There have been several others that attempted this. They didn't succeed. But they're not the first.

I'm using SearXNG myself, which is quite similar to Kagi in that it combines search results from the other big parties (google, bing, brave). It's not quite as configurable (e.g. choosing to omit certain sites from the search results is not possible, but you can tune the relevance of each source search engine) but it serves me well and it's fully self-hosted. It can also easily integrate with more 'grey area' sources like torrent sites which is nice.

I try Kagi once in a while but I'm not yet conviced to pay for it - it is quite expensive by European (Spanish) standards. And I like to keep things under my own control. When I spend money I prefer it to go to hardware, hosting, knowhow etc. I even run an ollama server just so I don't have to use ChatGPT (for most things).

I try Kagi once every few months to see if it's significantly better than my own setup which so far hasn't really been the case. But I wish them well! :)

1 comments

> There have been several others that attempted this.

Interesting, for my information, which companies are you referring to?

My memory is fuzzy on what I used way back in the day like this. One was a meta-search engine across general engines (eg Google) and specialized engines. It had boolean operators to let me drill into the search. I think it was Turbosearch.

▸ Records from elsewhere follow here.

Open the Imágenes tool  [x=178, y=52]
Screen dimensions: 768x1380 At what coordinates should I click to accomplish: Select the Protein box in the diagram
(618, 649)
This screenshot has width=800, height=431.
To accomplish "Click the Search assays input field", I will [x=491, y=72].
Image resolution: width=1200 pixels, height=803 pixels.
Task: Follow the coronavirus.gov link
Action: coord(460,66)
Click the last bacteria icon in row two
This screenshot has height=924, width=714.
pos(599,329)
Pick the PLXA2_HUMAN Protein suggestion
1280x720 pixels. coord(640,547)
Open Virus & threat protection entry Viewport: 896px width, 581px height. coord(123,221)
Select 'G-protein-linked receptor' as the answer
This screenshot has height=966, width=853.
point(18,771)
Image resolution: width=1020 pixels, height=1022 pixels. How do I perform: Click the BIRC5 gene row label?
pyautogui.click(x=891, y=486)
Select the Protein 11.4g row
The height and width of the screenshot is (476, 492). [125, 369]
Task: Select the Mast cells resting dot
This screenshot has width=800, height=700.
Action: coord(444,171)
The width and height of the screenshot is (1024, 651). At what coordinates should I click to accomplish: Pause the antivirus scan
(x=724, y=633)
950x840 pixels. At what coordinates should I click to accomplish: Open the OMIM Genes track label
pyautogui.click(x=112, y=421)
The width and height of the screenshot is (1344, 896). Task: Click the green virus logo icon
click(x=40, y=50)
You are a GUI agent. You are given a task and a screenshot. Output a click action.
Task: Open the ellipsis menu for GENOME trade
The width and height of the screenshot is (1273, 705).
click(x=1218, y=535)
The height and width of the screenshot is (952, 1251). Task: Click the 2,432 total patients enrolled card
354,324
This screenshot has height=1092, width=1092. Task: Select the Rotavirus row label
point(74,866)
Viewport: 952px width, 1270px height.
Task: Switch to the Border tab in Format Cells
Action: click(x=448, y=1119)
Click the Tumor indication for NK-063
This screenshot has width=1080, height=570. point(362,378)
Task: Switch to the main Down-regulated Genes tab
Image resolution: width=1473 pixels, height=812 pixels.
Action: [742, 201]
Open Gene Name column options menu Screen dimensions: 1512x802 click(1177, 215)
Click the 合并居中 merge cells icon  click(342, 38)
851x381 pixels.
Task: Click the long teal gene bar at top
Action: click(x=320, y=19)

Regardless, I wanted features like that on top of Google, Bing, etc. It could be free and ad supported with a user focus like DuckDuckGo.

Also, a Kagi vs DuckDuckGo comparison might be more fair than Kagi vs Google since DDG is still serving the users despite being ad driven.

Aware of Neeva - Kagi was founded 3 years before it.
Yeah that was one I was thinking of. I didn't know it was more recent, it feels like ages ago. But also altavista, it was very customer centric, though it was free. But it was basically just a demonstration of digital's expertise and it did feel like they wanted it to serve the customer as well as possible.

And I thought DuckDuckGo had plans for a paid search experience at some point.

But now that in think of it I'm not so sure, sorry. Sorry for positing incorrect info.

Thanks for confirming, I was just genuinly curious if I missed one. I know browsers had a history of being paid, but no search engines before Kagi.